Task brief: Please restate, exactly as they appear, only the lines from the one that contains "Click the total value 443,617,637" to the final line of the entries, with no pictures.

Task data:
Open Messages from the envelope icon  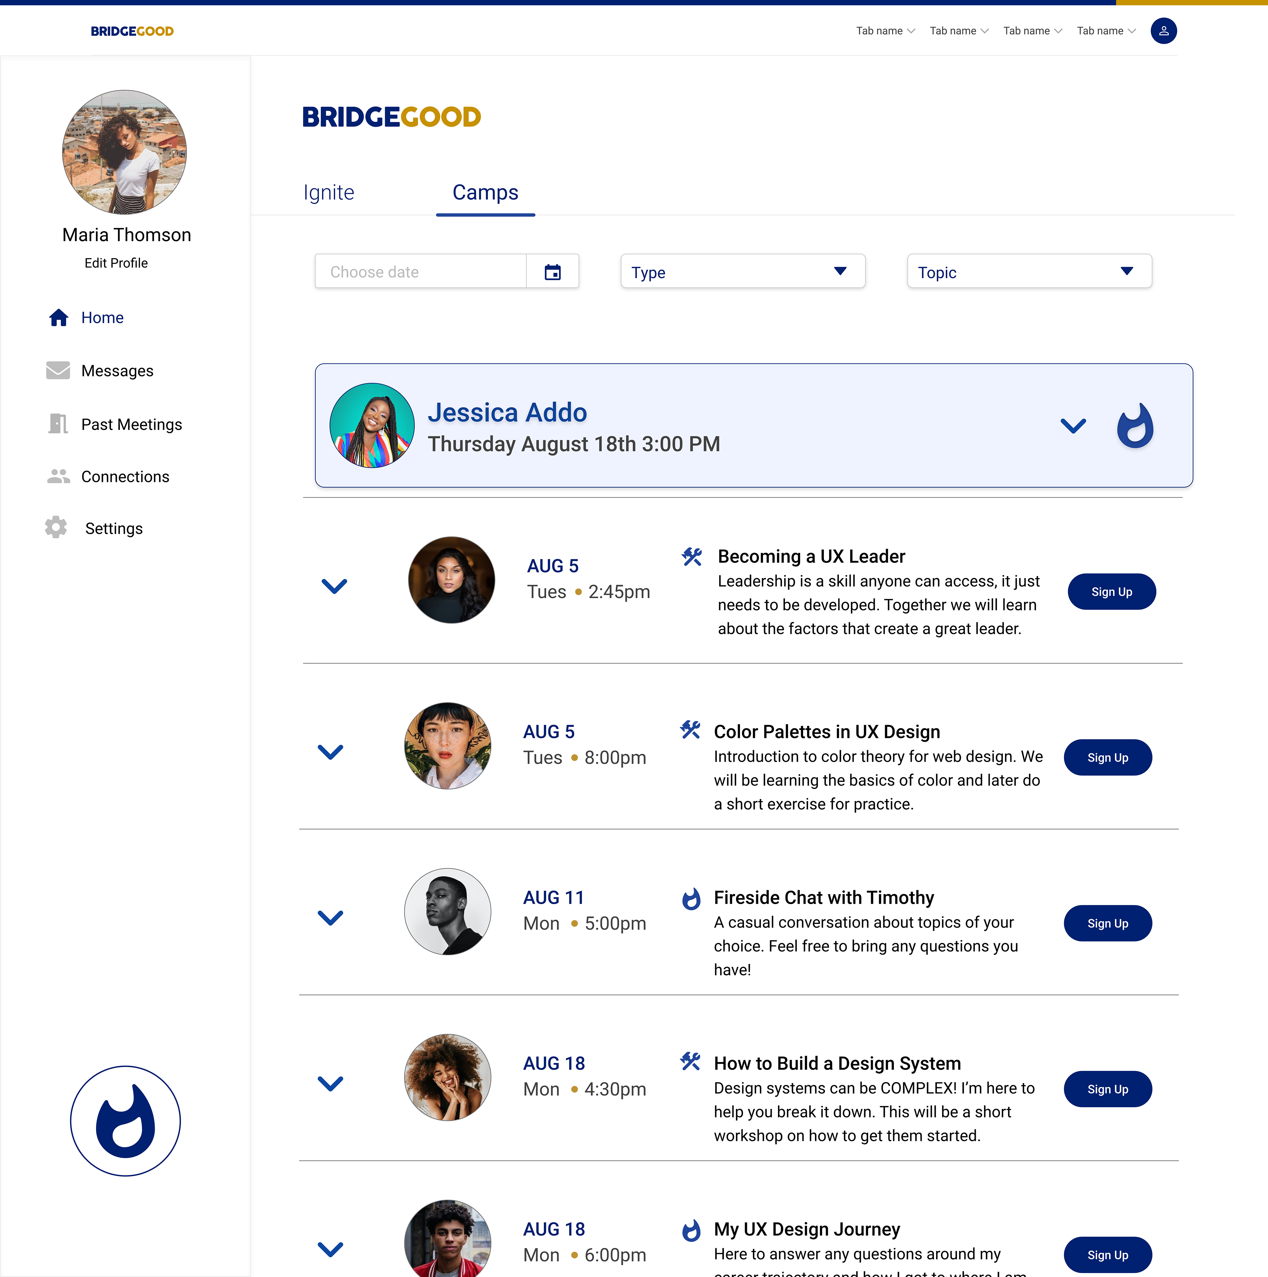pyautogui.click(x=58, y=370)
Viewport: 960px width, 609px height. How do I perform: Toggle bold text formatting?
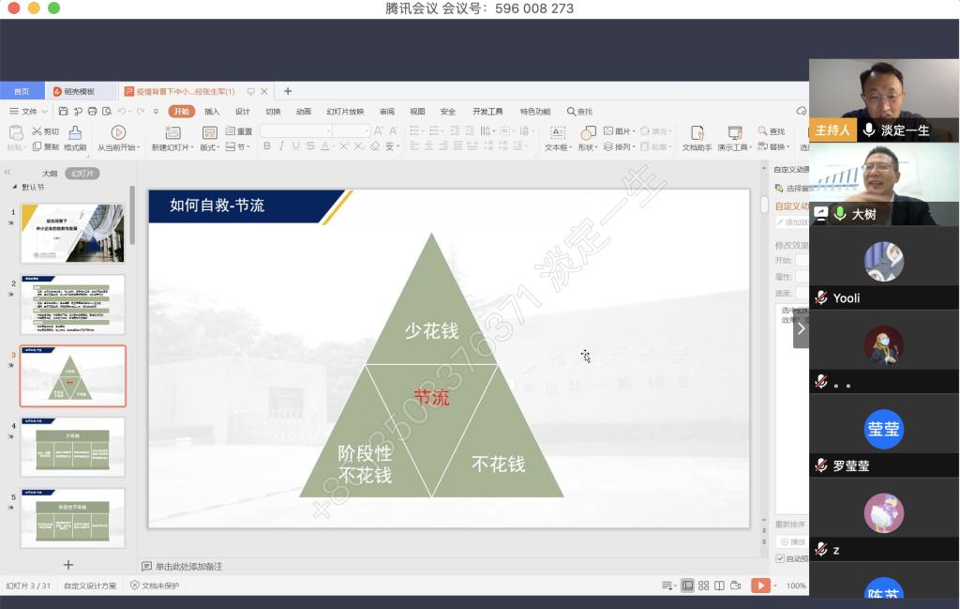[267, 146]
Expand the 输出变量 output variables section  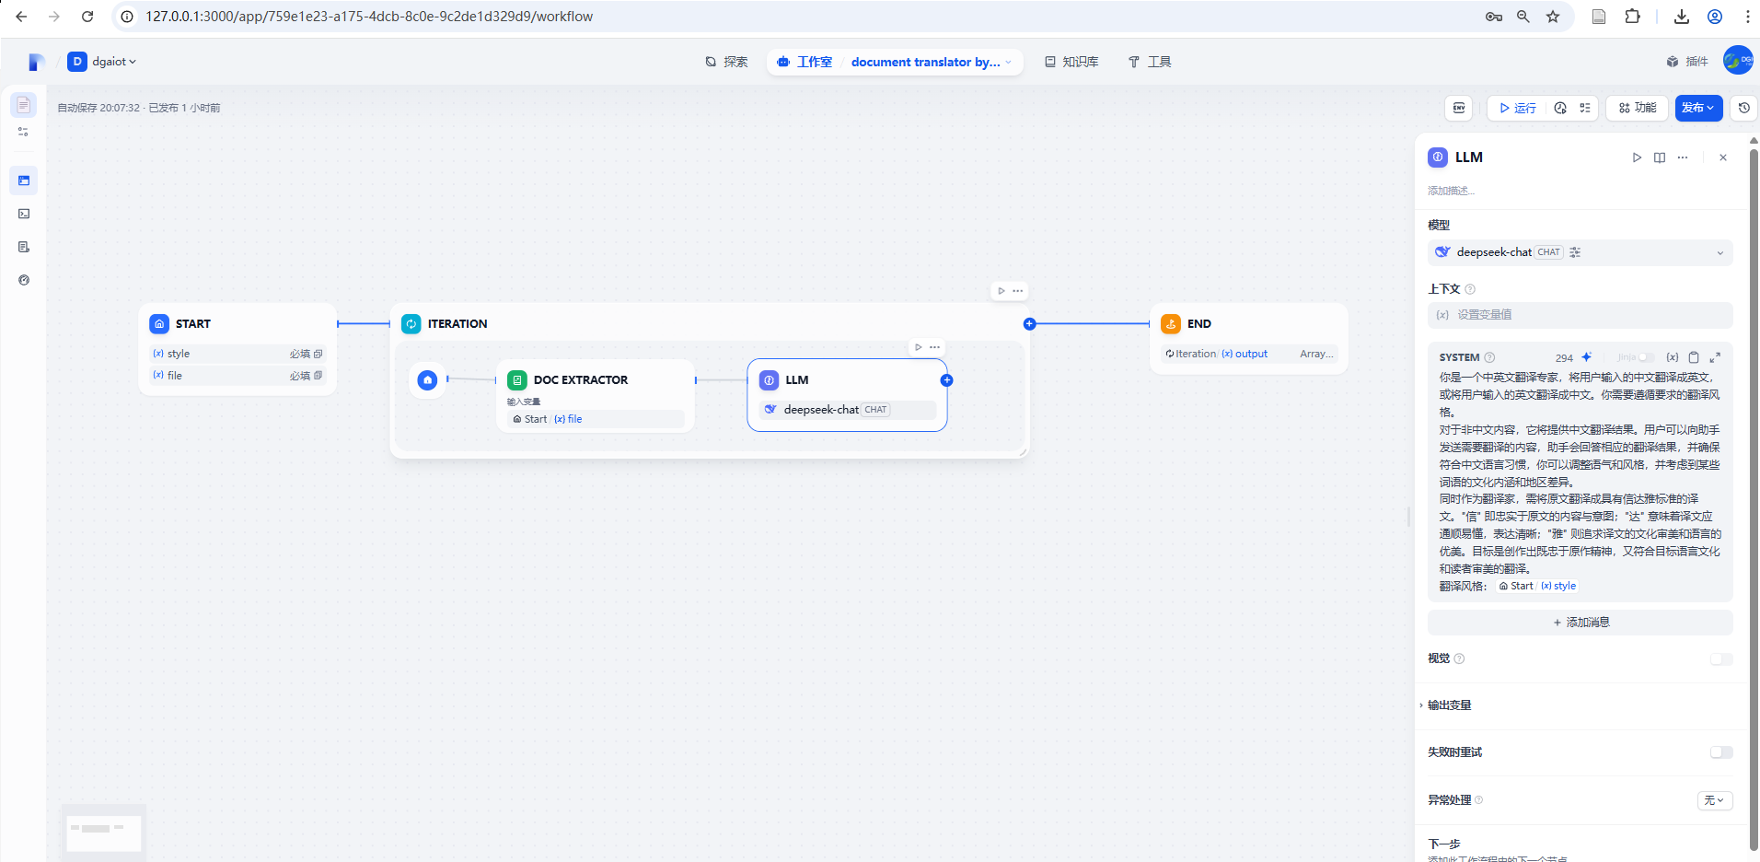[x=1450, y=705]
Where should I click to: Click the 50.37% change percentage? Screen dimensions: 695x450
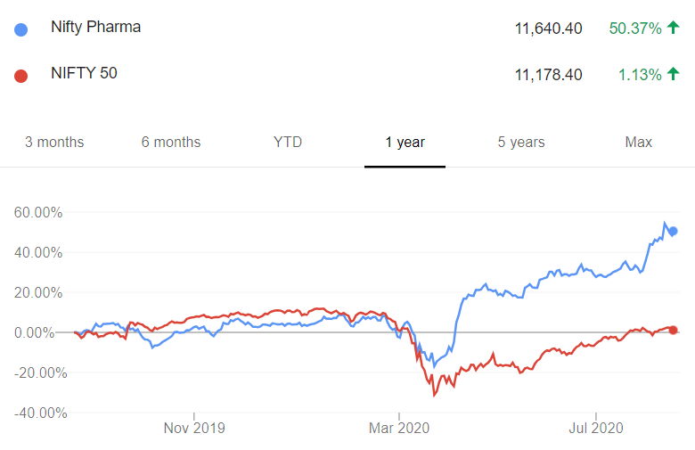point(635,29)
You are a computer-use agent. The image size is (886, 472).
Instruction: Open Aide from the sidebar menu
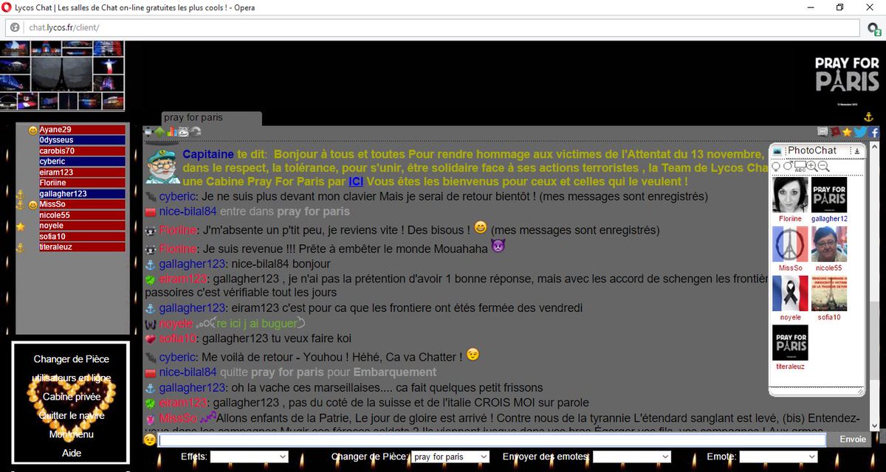pos(70,453)
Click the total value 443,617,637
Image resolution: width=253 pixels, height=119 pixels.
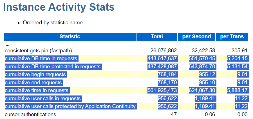coord(162,59)
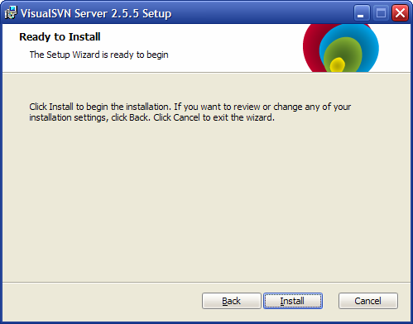Click the empty footer area left of Back
Viewport: 413px width, 324px height.
pyautogui.click(x=102, y=301)
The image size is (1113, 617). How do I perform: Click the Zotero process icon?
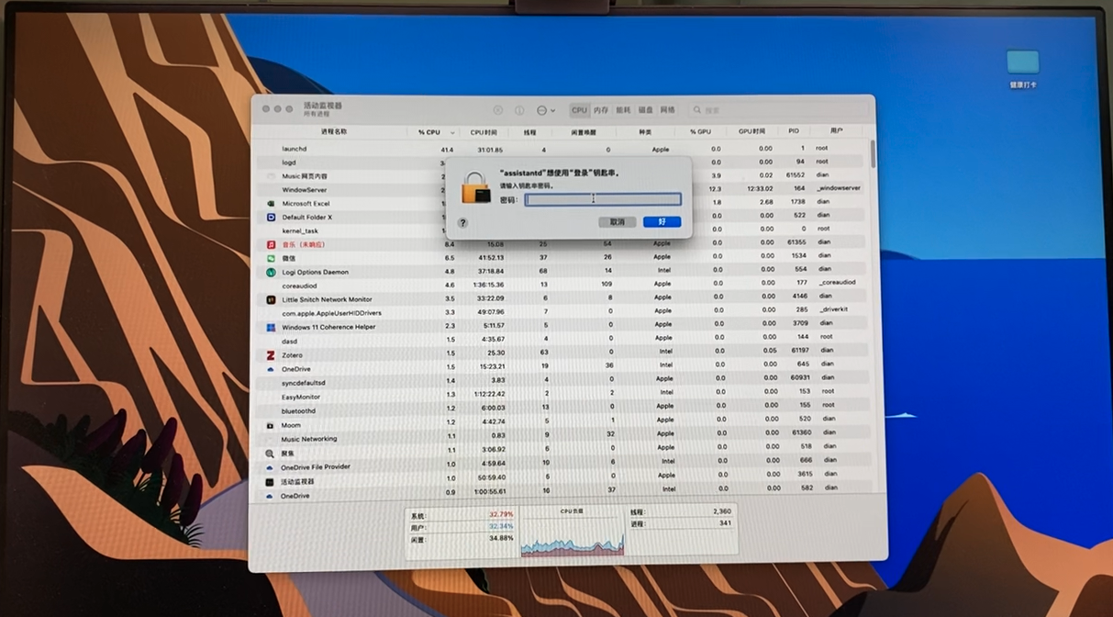tap(271, 355)
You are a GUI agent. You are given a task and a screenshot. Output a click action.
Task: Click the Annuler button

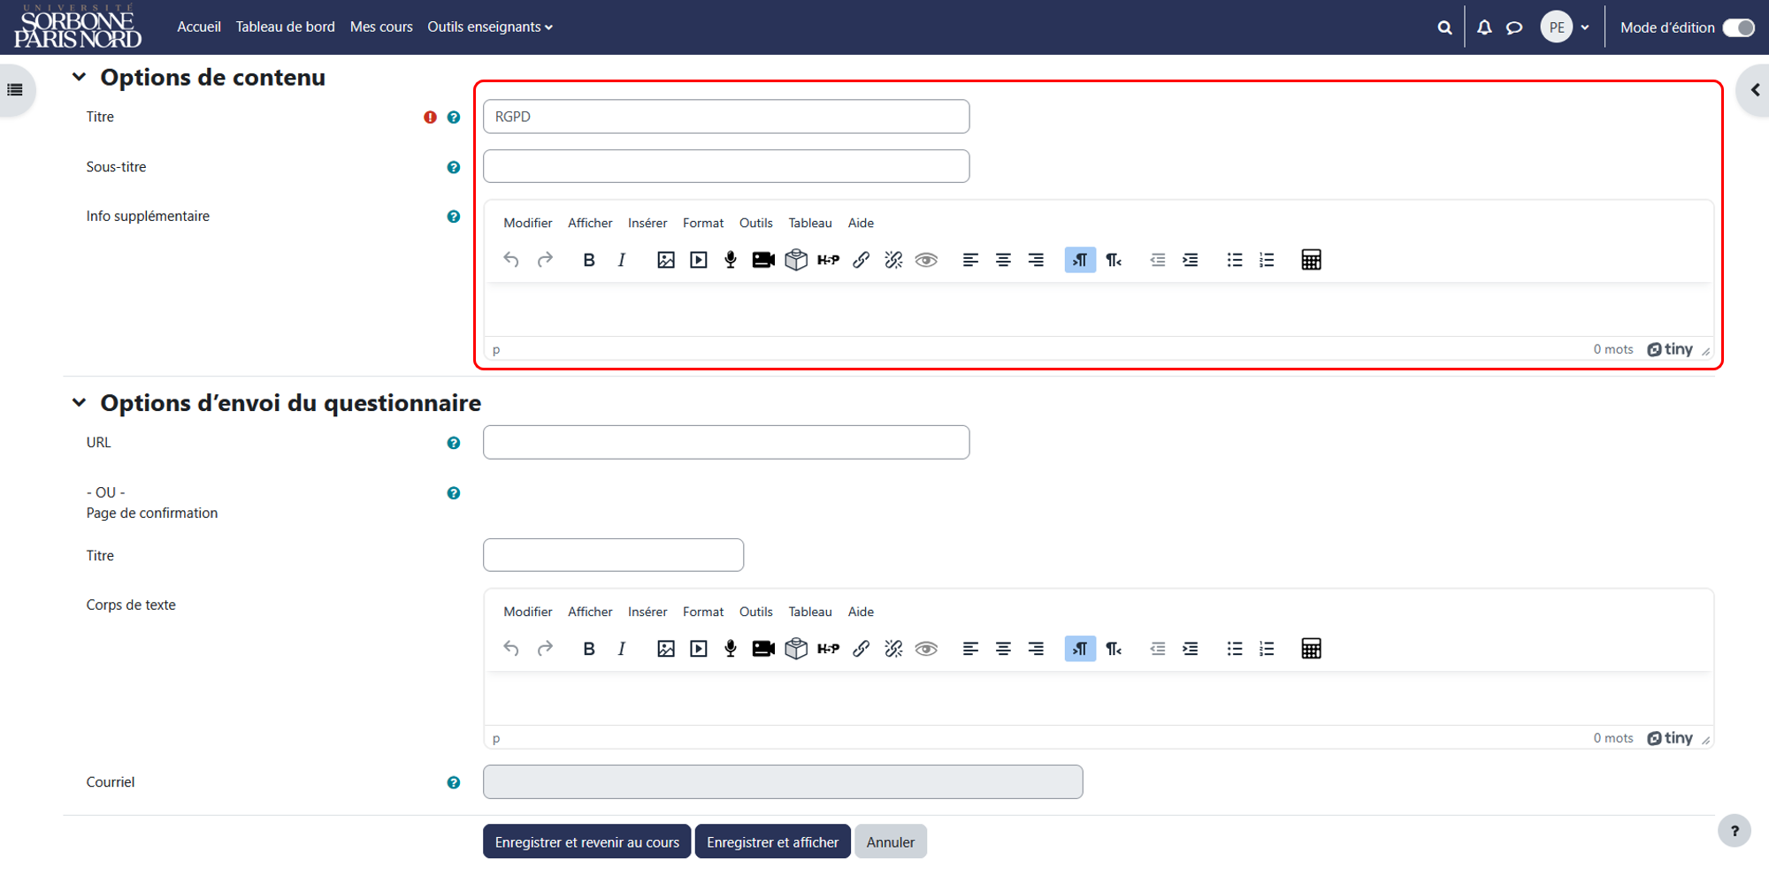coord(891,842)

Solved problem:
Click the total value 443,617,637
Image resolution: width=253 pixels, height=119 pixels.
coord(162,59)
Click the empty footer area left of Back
Viewport: 413px width, 324px height.
pyautogui.click(x=102, y=301)
The image size is (1113, 617). How do I perform: Click the Zotero process icon?
tap(271, 355)
You are a GUI agent. You are given a task and a screenshot. Output a click action.
Task: Click the Annuler button

coord(891,842)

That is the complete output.